Description of the task:
Repeat the entries exactly as they appear.

Listed entries:
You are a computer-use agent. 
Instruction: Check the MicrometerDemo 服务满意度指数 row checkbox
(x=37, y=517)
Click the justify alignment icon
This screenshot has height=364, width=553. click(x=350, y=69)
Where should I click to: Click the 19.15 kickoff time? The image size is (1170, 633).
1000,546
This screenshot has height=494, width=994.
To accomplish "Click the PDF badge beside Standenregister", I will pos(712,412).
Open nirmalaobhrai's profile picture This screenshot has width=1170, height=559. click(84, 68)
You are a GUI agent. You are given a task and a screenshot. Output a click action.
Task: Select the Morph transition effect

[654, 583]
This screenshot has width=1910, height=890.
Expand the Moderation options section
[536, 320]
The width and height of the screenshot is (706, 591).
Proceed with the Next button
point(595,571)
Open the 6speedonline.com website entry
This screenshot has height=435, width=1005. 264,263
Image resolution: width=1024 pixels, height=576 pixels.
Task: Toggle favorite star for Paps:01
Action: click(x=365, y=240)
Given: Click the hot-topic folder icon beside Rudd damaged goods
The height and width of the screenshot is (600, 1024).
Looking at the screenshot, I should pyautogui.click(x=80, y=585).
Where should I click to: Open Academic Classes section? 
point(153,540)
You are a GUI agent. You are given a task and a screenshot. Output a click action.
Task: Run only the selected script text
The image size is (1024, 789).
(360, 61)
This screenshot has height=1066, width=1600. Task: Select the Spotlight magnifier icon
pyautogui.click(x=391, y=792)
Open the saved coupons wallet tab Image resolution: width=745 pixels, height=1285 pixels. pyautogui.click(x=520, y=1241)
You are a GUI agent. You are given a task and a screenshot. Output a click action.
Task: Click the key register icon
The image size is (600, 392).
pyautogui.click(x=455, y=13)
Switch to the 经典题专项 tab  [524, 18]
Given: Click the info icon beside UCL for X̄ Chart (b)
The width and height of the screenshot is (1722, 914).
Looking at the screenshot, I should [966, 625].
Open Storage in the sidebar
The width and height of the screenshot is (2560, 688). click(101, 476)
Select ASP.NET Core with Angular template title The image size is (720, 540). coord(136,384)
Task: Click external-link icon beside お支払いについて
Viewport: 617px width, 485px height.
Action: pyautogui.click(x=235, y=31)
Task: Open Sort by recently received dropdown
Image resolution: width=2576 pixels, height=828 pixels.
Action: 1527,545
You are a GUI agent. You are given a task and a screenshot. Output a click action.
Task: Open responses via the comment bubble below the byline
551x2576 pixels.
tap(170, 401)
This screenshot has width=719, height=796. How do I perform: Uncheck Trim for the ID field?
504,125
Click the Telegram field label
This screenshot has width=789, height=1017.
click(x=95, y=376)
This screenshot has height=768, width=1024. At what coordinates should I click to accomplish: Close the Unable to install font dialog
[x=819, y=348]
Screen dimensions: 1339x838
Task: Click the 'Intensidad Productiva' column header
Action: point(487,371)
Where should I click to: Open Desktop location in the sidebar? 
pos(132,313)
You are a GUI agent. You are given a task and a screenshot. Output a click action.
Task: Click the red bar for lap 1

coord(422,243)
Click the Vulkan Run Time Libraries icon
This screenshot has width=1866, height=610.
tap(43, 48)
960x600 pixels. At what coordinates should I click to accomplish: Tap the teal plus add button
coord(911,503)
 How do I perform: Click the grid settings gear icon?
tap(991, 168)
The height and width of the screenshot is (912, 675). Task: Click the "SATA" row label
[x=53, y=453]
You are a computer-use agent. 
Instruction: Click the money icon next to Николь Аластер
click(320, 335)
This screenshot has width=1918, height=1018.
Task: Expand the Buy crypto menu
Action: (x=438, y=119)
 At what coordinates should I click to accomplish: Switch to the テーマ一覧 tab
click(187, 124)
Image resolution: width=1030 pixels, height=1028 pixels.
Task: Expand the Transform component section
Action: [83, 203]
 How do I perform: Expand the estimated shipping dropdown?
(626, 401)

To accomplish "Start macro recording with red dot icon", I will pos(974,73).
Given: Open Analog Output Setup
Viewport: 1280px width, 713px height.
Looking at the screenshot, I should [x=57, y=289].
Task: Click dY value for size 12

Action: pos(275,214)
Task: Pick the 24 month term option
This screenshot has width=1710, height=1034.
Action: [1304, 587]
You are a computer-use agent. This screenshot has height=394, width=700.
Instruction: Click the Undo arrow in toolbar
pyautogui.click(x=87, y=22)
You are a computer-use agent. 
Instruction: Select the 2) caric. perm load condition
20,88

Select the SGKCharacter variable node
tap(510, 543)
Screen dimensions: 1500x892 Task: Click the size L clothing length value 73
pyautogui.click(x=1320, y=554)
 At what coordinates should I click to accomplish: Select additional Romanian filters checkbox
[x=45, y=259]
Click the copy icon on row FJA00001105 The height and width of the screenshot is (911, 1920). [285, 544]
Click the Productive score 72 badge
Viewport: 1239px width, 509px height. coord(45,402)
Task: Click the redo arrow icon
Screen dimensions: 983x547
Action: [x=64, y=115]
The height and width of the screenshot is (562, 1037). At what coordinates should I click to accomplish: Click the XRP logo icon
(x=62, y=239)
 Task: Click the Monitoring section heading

Exercise output:
You are a computer-use agent. 
Instruction: Check the MicrometerDemo 服务满意度指数 row checkbox
(x=37, y=517)
Click the justify alignment icon
This screenshot has height=364, width=553. click(x=350, y=69)
Where should I click to: Click the 19.15 kickoff time? The image size is (1170, 633).
1000,546
This screenshot has height=494, width=994.
To accomplish "Click the PDF badge beside Standenregister", I will pos(712,412).
Open nirmalaobhrai's profile picture This screenshot has width=1170, height=559. click(84, 68)
You are a GUI agent. You are given a task and a screenshot. Output a click action.
Task: Select the Morph transition effect

[654, 583]
This screenshot has width=1910, height=890.
Expand the Moderation options section
[536, 320]
The width and height of the screenshot is (706, 591).
Proceed with the Next button
point(595,571)
Open the 6speedonline.com website entry
This screenshot has height=435, width=1005. 264,263
Image resolution: width=1024 pixels, height=576 pixels.
Task: Toggle favorite star for Paps:01
Action: click(x=365, y=240)
Given: Click the hot-topic folder icon beside Rudd damaged goods
The height and width of the screenshot is (600, 1024).
Looking at the screenshot, I should pyautogui.click(x=80, y=585).
Where should I click to: Open Academic Classes section? 
point(153,540)
You are a GUI agent. You are given a task and a screenshot. Output a click action.
Task: Run only the selected script text
The image size is (1024, 789).
(360, 61)
This screenshot has height=1066, width=1600. Task: Select the Spotlight magnifier icon
pyautogui.click(x=391, y=792)
Open the saved coupons wallet tab Image resolution: width=745 pixels, height=1285 pixels. pyautogui.click(x=520, y=1241)
You are a GUI agent. You are given a task and a screenshot. Output a click action.
Task: Click the key register icon
The image size is (600, 392).
pyautogui.click(x=455, y=13)
Switch to the 经典题专项 tab  [524, 18]
Given: Click the info icon beside UCL for X̄ Chart (b)
The width and height of the screenshot is (1722, 914).
Looking at the screenshot, I should [966, 625].
Open Storage in the sidebar
The width and height of the screenshot is (2560, 688). click(101, 476)
Select ASP.NET Core with Angular template title The image size is (720, 540). coord(136,384)
Task: Click external-link icon beside お支払いについて
Viewport: 617px width, 485px height.
Action: pyautogui.click(x=235, y=31)
Task: Open Sort by recently received dropdown
Image resolution: width=2576 pixels, height=828 pixels.
Action: 1527,545
You are a GUI agent. You are given a task and a screenshot. Output a click action.
Task: Open responses via the comment bubble below the byline
551x2576 pixels.
tap(170, 401)
This screenshot has width=719, height=796. How do I perform: Uncheck Trim for the ID field?
504,125
Click the Telegram field label
This screenshot has width=789, height=1017.
click(x=95, y=376)
This screenshot has height=768, width=1024. At what coordinates should I click to accomplish: Close the Unable to install font dialog
[x=819, y=348]
Screen dimensions: 1339x838
Task: Click the 'Intensidad Productiva' column header
Action: point(487,371)
Where should I click to: Open Desktop location in the sidebar? 
pos(132,313)
You are a GUI agent. You are given a task and a screenshot. Output a click action.
Task: Click the red bar for lap 1

coord(422,243)
Click the Vulkan Run Time Libraries icon
This screenshot has width=1866, height=610.
tap(43, 48)
960x600 pixels. At what coordinates should I click to accomplish: Tap the teal plus add button
coord(911,503)
 How do I perform: Click the grid settings gear icon?
tap(991, 168)
The height and width of the screenshot is (912, 675). Task: Click the "SATA" row label
[x=53, y=453]
You are a computer-use agent. 
Instruction: Click the money icon next to Николь Аластер
click(320, 335)
This screenshot has width=1918, height=1018.
Task: Expand the Buy crypto menu
Action: (x=438, y=119)
 At what coordinates should I click to accomplish: Switch to the テーマ一覧 tab
click(187, 124)
Image resolution: width=1030 pixels, height=1028 pixels.
Task: Expand the Transform component section
Action: [83, 203]
 How do I perform: Expand the estimated shipping dropdown?
(626, 401)

To accomplish "Start macro recording with red dot icon", I will pos(974,73).
Given: Open Analog Output Setup
Viewport: 1280px width, 713px height.
Looking at the screenshot, I should [x=57, y=289].
Task: Click dY value for size 12

Action: pos(275,214)
Task: Pick the 24 month term option
This screenshot has width=1710, height=1034.
Action: [1304, 587]
You are a computer-use agent. This screenshot has height=394, width=700.
Instruction: Click the Undo arrow in toolbar
pyautogui.click(x=87, y=22)
You are a computer-use agent. 
Instruction: Select the 2) caric. perm load condition
20,88

Select the SGKCharacter variable node
tap(510, 543)
Screen dimensions: 1500x892 Task: Click the size L clothing length value 73
pyautogui.click(x=1320, y=554)
 At what coordinates should I click to accomplish: Select additional Romanian filters checkbox
[x=45, y=259]
Click the copy icon on row FJA00001105 The height and width of the screenshot is (911, 1920). [285, 544]
Click the Productive score 72 badge
Viewport: 1239px width, 509px height. coord(45,402)
Task: Click the redo arrow icon
Screen dimensions: 983x547
Action: [x=64, y=115]
The height and width of the screenshot is (562, 1037). At what coordinates should I click to accomplish: Click the XRP logo icon
(x=62, y=239)
 Task: Click the Monitoring section heading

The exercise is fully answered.